◆ **Problem details**
Retype all of the data. Every line must match exactly.

◆ **Task material**
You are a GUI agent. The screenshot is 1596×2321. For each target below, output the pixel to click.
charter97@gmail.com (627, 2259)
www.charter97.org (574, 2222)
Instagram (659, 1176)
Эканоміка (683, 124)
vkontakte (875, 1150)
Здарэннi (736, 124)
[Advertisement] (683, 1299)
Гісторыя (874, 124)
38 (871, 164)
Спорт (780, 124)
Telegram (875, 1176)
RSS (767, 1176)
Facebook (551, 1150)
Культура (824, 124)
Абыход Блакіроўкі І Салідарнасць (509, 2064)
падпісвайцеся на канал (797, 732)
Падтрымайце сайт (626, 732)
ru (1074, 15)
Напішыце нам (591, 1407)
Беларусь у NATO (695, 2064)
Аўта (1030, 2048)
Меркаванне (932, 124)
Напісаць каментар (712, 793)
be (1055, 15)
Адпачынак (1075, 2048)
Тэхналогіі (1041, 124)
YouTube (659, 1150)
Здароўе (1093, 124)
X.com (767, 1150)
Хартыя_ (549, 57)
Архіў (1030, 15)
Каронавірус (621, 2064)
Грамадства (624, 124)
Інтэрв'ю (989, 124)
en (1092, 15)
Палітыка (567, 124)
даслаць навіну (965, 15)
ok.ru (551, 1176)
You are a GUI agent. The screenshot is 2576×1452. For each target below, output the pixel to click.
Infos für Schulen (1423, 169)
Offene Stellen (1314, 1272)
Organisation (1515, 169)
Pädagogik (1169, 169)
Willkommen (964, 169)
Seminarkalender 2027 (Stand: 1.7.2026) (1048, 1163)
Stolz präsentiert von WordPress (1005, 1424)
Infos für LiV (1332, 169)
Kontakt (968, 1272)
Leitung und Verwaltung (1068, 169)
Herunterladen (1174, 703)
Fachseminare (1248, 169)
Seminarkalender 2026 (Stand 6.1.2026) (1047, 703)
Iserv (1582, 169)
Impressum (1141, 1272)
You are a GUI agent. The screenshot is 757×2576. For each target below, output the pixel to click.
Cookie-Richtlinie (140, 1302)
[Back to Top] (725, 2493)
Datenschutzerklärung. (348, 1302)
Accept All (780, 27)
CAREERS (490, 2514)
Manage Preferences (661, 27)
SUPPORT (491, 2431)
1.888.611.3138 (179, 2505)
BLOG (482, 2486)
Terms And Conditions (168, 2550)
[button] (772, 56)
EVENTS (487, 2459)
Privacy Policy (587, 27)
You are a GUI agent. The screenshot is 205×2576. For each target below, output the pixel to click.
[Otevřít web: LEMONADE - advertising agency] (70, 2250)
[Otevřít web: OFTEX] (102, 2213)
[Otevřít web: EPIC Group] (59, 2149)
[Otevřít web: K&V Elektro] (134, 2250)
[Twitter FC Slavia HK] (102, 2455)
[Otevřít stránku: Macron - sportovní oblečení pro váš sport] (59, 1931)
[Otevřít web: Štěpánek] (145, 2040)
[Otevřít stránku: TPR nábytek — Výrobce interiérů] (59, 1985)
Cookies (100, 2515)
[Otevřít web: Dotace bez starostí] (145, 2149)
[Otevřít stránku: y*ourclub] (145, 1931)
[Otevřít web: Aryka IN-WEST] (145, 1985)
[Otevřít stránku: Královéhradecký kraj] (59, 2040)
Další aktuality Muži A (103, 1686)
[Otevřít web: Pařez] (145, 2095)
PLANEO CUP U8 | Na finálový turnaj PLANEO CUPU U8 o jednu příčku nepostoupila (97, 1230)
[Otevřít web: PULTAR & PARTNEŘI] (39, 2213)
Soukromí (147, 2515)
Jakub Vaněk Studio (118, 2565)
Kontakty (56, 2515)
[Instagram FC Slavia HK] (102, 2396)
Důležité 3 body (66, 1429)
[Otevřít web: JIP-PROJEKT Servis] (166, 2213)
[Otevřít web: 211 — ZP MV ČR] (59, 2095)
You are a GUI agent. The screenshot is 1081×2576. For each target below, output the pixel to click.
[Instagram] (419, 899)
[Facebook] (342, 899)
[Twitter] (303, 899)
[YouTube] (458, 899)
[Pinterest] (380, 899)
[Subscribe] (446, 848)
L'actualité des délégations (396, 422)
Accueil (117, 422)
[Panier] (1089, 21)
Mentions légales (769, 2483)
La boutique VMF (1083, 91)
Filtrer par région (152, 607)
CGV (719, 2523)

◆ **Problem solution**
You are a GUI agent. The screenshot is 1596×2321. For each target below, output the pixel to click.
charter97@gmail.com (627, 2259)
www.charter97.org (574, 2222)
Instagram (659, 1176)
Эканоміка (683, 124)
vkontakte (875, 1150)
Здарэннi (736, 124)
[Advertisement] (683, 1299)
Гісторыя (874, 124)
38 (871, 164)
Спорт (780, 124)
Telegram (875, 1176)
RSS (767, 1176)
Facebook (551, 1150)
Культура (824, 124)
Абыход Блакіроўкі І Салідарнасць (509, 2064)
падпісвайцеся на канал (797, 732)
Падтрымайце сайт (626, 732)
ru (1074, 15)
Напішыце нам (591, 1407)
Беларусь у NATO (695, 2064)
Аўта (1030, 2048)
Меркаванне (932, 124)
Напісаць каментар (712, 793)
be (1055, 15)
Адпачынак (1075, 2048)
Тэхналогіі (1041, 124)
YouTube (659, 1150)
Здароўе (1093, 124)
X.com (767, 1150)
Хартыя_ (549, 57)
Архіў (1030, 15)
Каронавірус (621, 2064)
Грамадства (624, 124)
Інтэрв'ю (989, 124)
en (1092, 15)
Палітыка (567, 124)
даслаць навіну (965, 15)
ok.ru (551, 1176)
You are a GUI agent. The screenshot is 2576×1452. For each target below, output the pixel to click.
Infos für Schulen (1423, 169)
Offene Stellen (1314, 1272)
Organisation (1515, 169)
Pädagogik (1169, 169)
Willkommen (964, 169)
Seminarkalender 2027 (Stand: 1.7.2026) (1048, 1163)
Stolz präsentiert von WordPress (1005, 1424)
Infos für LiV (1332, 169)
Kontakt (968, 1272)
Leitung und Verwaltung (1068, 169)
Herunterladen (1174, 703)
Fachseminare (1248, 169)
Seminarkalender 2026 (Stand 6.1.2026) (1047, 703)
Iserv (1582, 169)
Impressum (1141, 1272)
You are a GUI agent. The screenshot is 757×2576. For each target below, output the pixel to click.
Cookie-Richtlinie (140, 1302)
[Back to Top] (725, 2493)
Datenschutzerklärung. (348, 1302)
Accept All (780, 27)
CAREERS (490, 2514)
Manage Preferences (661, 27)
SUPPORT (491, 2431)
1.888.611.3138 (179, 2505)
BLOG (482, 2486)
Terms And Conditions (168, 2550)
[button] (772, 56)
EVENTS (487, 2459)
Privacy Policy (587, 27)
You are a GUI agent. The screenshot is 205×2576. For each target below, output the pixel to click.
[Otevřít web: LEMONADE - advertising agency] (70, 2250)
[Otevřít web: OFTEX] (102, 2213)
[Otevřít web: EPIC Group] (59, 2149)
[Otevřít web: K&V Elektro] (134, 2250)
[Twitter FC Slavia HK] (102, 2455)
[Otevřít stránku: Macron - sportovní oblečení pro váš sport] (59, 1931)
[Otevřít web: Štěpánek] (145, 2040)
[Otevřít stránku: TPR nábytek — Výrobce interiérů] (59, 1985)
Cookies (100, 2515)
[Otevřít web: Dotace bez starostí] (145, 2149)
[Otevřít stránku: y*ourclub] (145, 1931)
[Otevřít web: Aryka IN-WEST] (145, 1985)
[Otevřít stránku: Královéhradecký kraj] (59, 2040)
Další aktuality Muži A (103, 1686)
[Otevřít web: Pařez] (145, 2095)
PLANEO CUP U8 | Na finálový turnaj PLANEO CUPU U8 o jednu příčku nepostoupila (97, 1230)
[Otevřít web: PULTAR & PARTNEŘI] (39, 2213)
Soukromí (147, 2515)
Jakub Vaněk Studio (118, 2565)
Kontakty (56, 2515)
[Instagram FC Slavia HK] (102, 2396)
Důležité 3 body (66, 1429)
[Otevřít web: JIP-PROJEKT Servis] (166, 2213)
[Otevřít web: 211 — ZP MV ČR] (59, 2095)
You are a GUI agent. The screenshot is 1081×2576. For each target below, output the pixel to click.
[Instagram] (419, 899)
[Facebook] (342, 899)
[Twitter] (303, 899)
[YouTube] (458, 899)
[Pinterest] (380, 899)
[Subscribe] (446, 848)
L'actualité des délégations (396, 422)
Accueil (117, 422)
[Panier] (1089, 21)
Mentions légales (769, 2483)
La boutique VMF (1083, 91)
Filtrer par région (152, 607)
CGV (719, 2523)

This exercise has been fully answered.